─── 課題文
辻説法   世直し新聞

日々移り変わる現代に於いて、進みべき道を模索し提言申し上げます

自治会長になる編

    2012年 ある月

4年前に越してきたURのマンモス団地1800世帯を越える住民が住んでいるのも
関わらず、俺には、知り合いが一人もいなかった。

俺は駅前の空手道場をやりながら、生涯の夢である小説をネチネチ書いている。
 
その日、稽古が終わり疲れた身体を自転車駐輪場に入れたとき、若者のすっとんきょな
叫び声が聞こえてきた。自転車置き場の一角を占領して中学生が酒盛りをしていた。
傍には飲み残しのビールやコーラの缶、そしてカップラーメンの残りものや駄菓子の
屑が散らかりまくっていた。
「おい、お前ら、此処でなにやってんだ」
少しがたいの良い中学生(?)らしい男5人とケバい化粧をした未成年のガキが
俺を見上げてニタニタ笑っていた。
「おい、聞こえねえのか、 餓鬼ども 返事をしろ!!」
一番柄の悪い餓鬼が立ちあがってこちらを睨みつける。
「おぃおっさん なんか文句あるのかよ」
言い終わる前に、俺の前蹴りが餓鬼の鼻に炸裂 顔面を押さえてうずくまる。
慌てて立ちあがるもう一人の餓鬼の喉を思いっきり掴んだ。
俺の握力は百キロを越えている。
一瞬にして真っ青になる餓鬼を自転車がたまっている場所にぶち投げた。
クモの子が逃げるように、餓鬼どもは散っていった。

根性にねえ、餓鬼どもだ。

しかし、ああいう、輩が平気で人を殺すんだろう。

このような馬鹿餓鬼をぼこるため、なんか役が必要だなと思った
俺の目に自治会の掲示板に書いてある文字に止まった。

「自治会 役員募集」

なんか役職に就けば、えんりょうなく餓鬼をぼこれるな。
担当役員はTという70を遥かに越えたおじいちゃんだった、電話をすると
天からの助けと言わんばっかに(是非、お寄りください)と言うので、その足で
隣の三号棟に向かう。
ピンポンを鳴らすと、子供ぐらいの背丈で人の良さそうな顔を、したお爺さんが出てきた。
無表情で入ってと言われる、俺は事の成り行きを話、取り敢えず、うるさい糞がきをボコりたいから、役員にしてくれと頼んだ。
ジジイは無表情でTVを見ていた、俺は出された生ぬるいお茶を一口だけ飲んで(それじや)と帰ろうとすると、すみません、よかったら是非、会長をやってください((((;゚Д゚)))))))
はぁ会長って何するんですか、まぁ細かい事はまたあとで・・・・考えず話を聞いたのが事の始まりだった。
──────
─── 資料
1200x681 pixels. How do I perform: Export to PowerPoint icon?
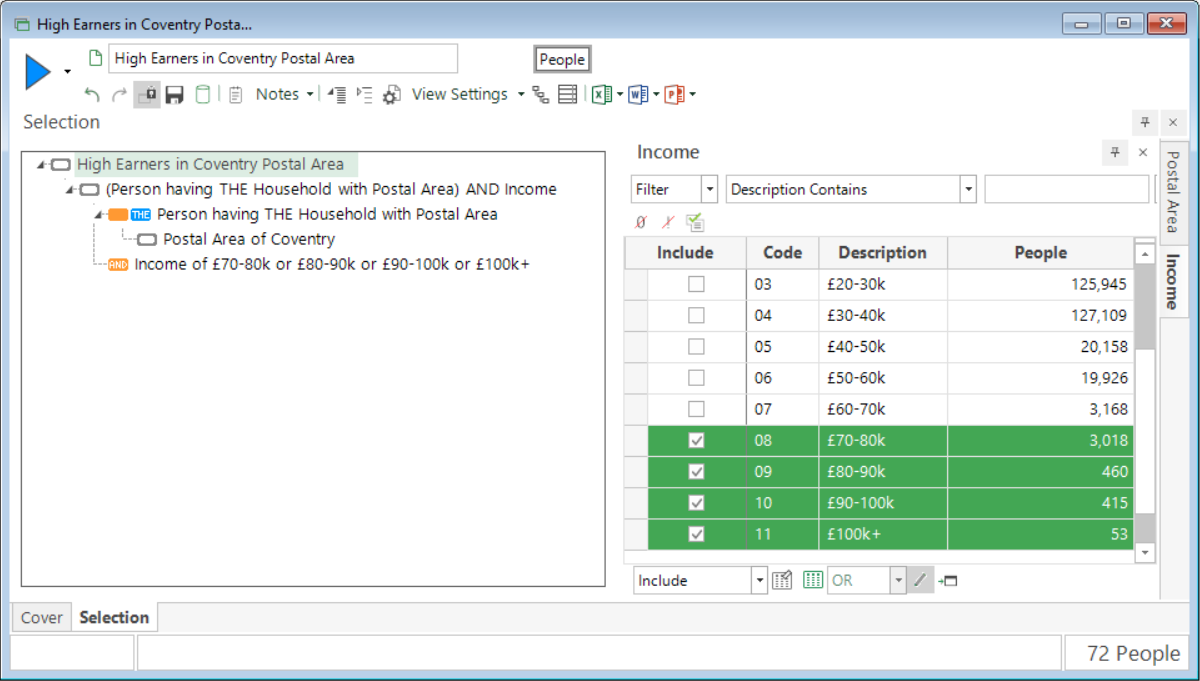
──────
**課題の説明:** 課題文のうち、「なんか役職に就けば、えんりょうなく餓鬼をぼこれるな。」から「てください((((;゚Д゚)))))))」までを、末尾の語句も含めて一字一句違えずに書き写してください。

**問題の解答:**
なんか役職に就けば、えんりょうなく餓鬼をぼこれるな。
担当役員はTという70を遥かに越えたおじいちゃんだった、電話をすると
天からの助けと言わんばっかに(是非、お寄りください)と言うので、その足で
隣の三号棟に向かう。
ピンポンを鳴らすと、子供ぐらいの背丈で人の良さそうな顔を、したお爺さんが出てきた。
無表情で入ってと言われる、俺は事の成り行きを話、取り敢えず、うるさい糞がきをボコりたいから、役員にしてくれと頼んだ。
ジジイは無表情でTVを見ていた、俺は出された生ぬるいお茶を一口だけ飲んで(それじや)と帰ろうとすると、すみません、よかったら是非、会長をやってください((((;゚Д゚)))))))